= Beginning of Section =

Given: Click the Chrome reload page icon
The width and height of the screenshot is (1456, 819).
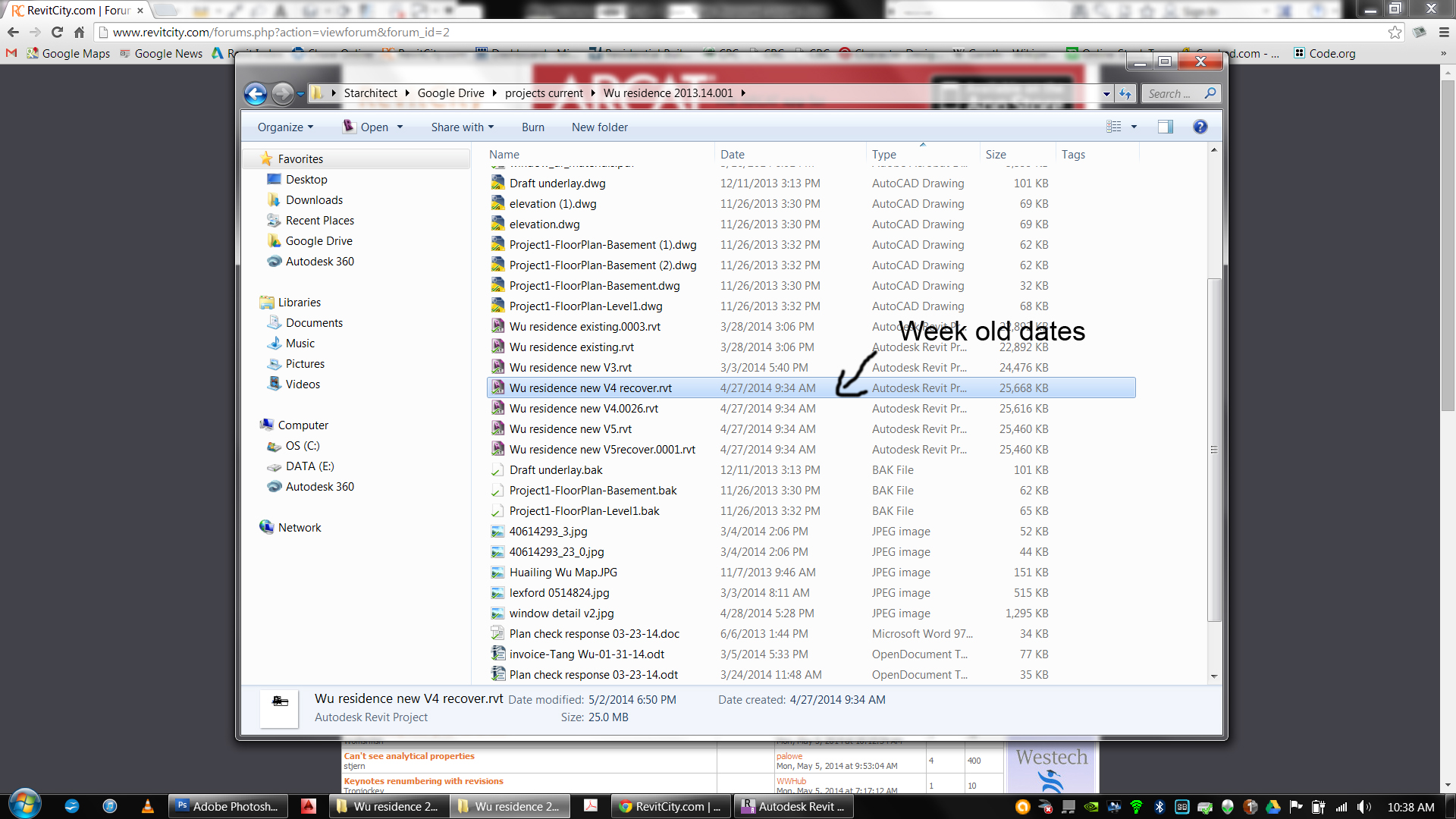Looking at the screenshot, I should (57, 32).
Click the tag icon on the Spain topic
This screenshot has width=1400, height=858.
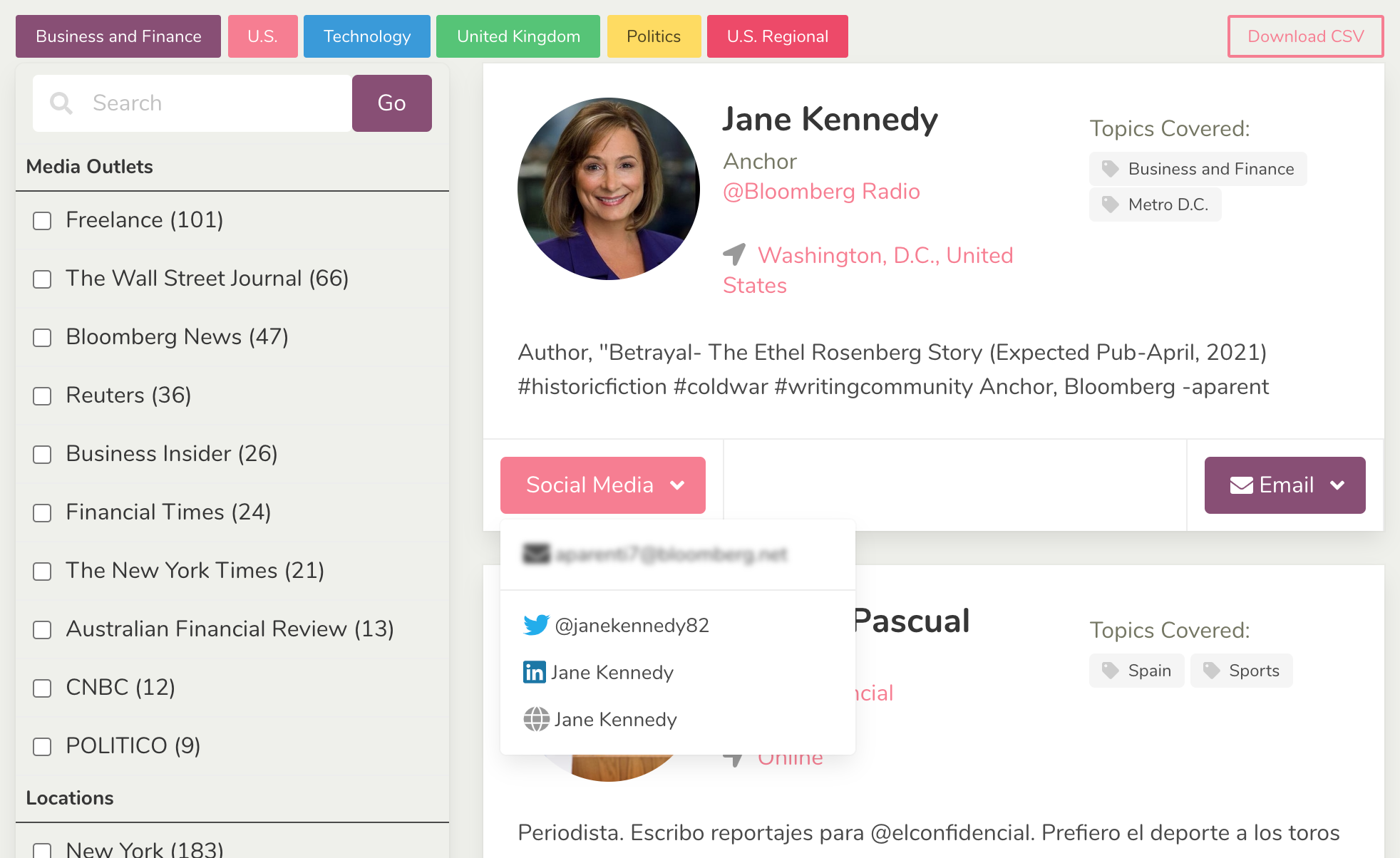[x=1110, y=671]
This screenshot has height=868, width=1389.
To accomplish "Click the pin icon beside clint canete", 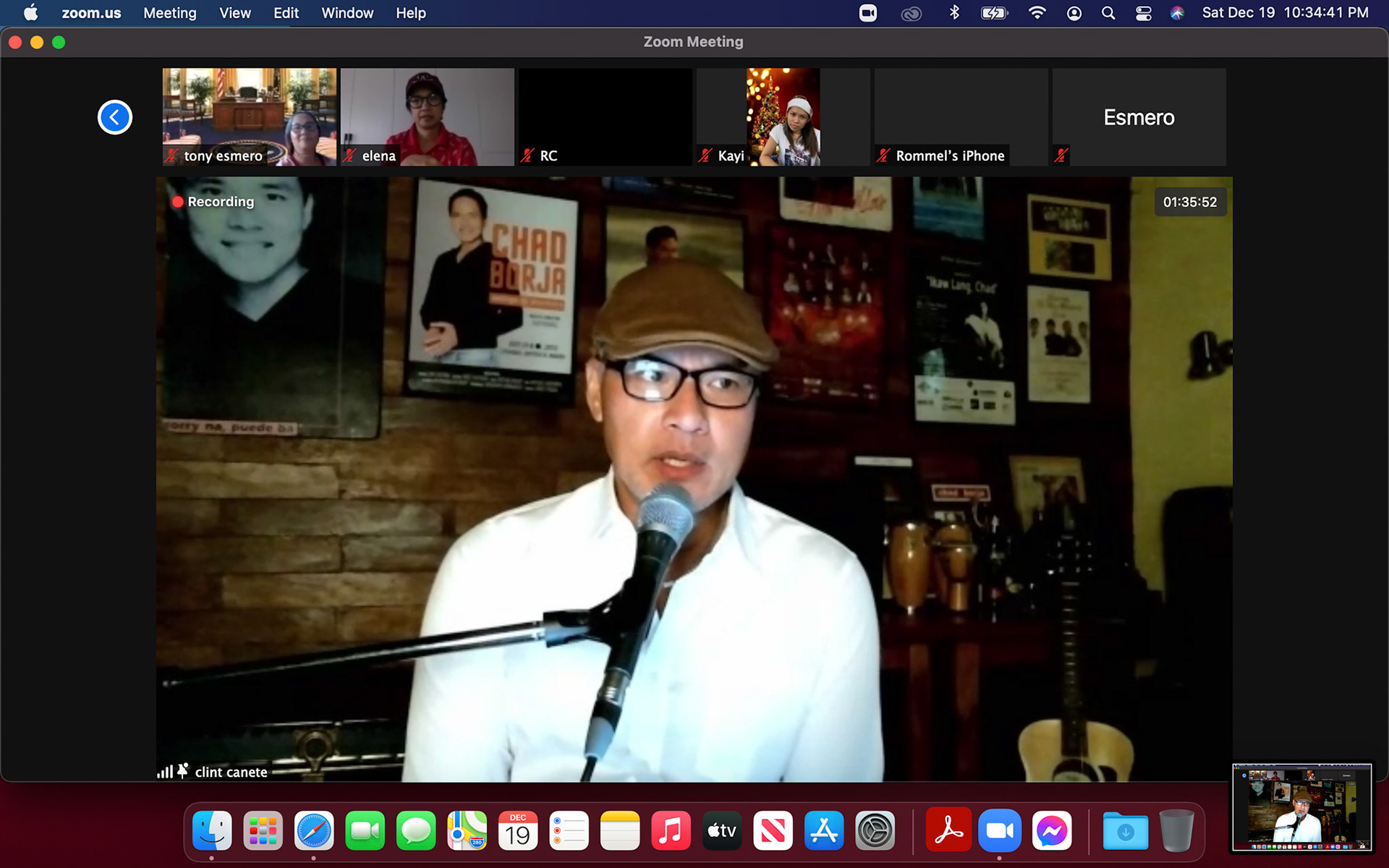I will point(182,771).
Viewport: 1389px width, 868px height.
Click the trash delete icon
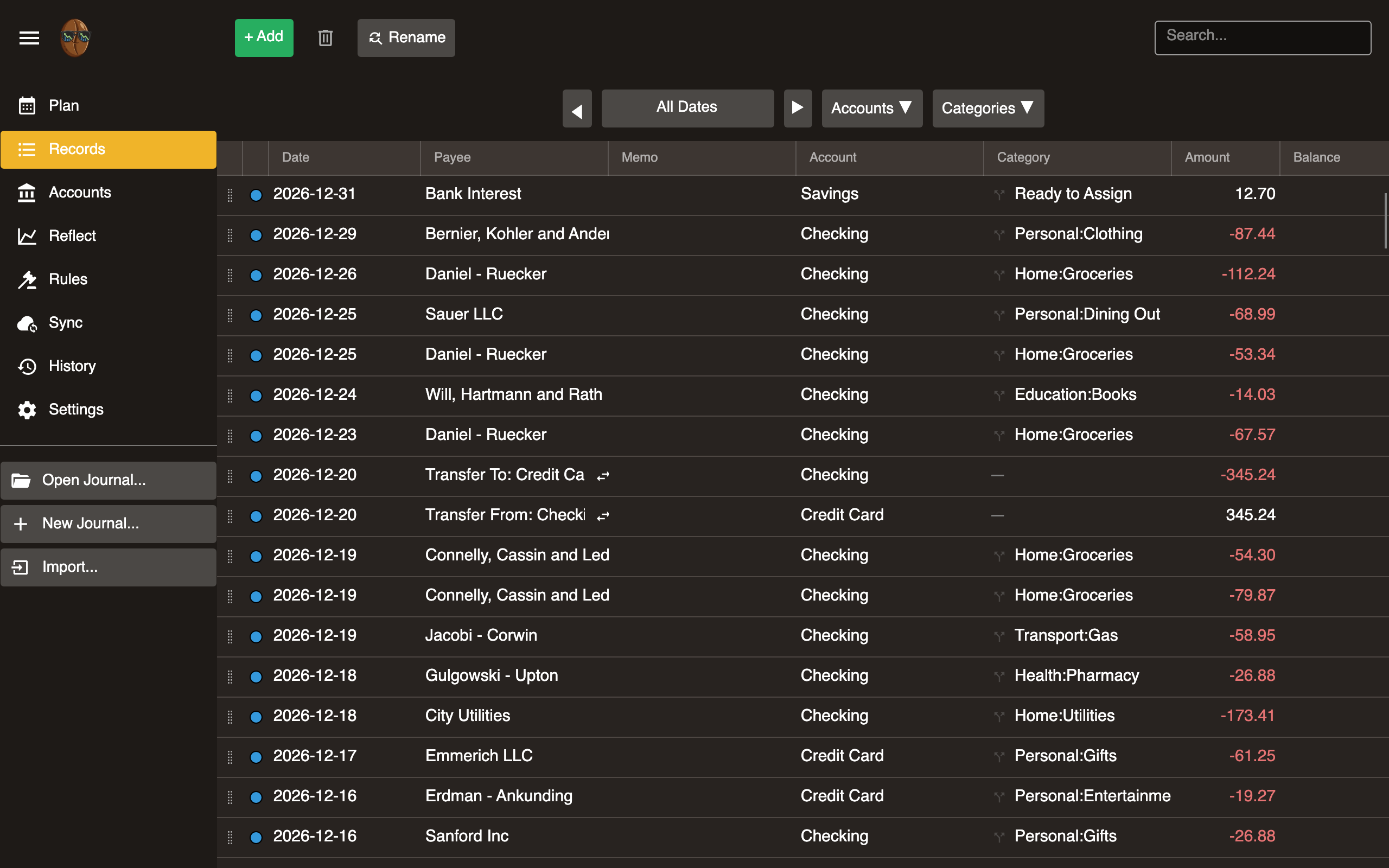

= End of Section =

■ TASK BRIEF
Now transcribe the lines above exactly, starting at the line containing "The width and" and ending at the line containing "This screenshot has height=868, width=1389.", both lines included, pictures excluded.

■ EXERCISE RESPONSE
The width and height of the screenshot is (1456, 819).
Looking at the screenshot, I should (57, 32).
Click the tag icon on the Spain topic
This screenshot has width=1400, height=858.
[x=1110, y=671]
This screenshot has height=868, width=1389.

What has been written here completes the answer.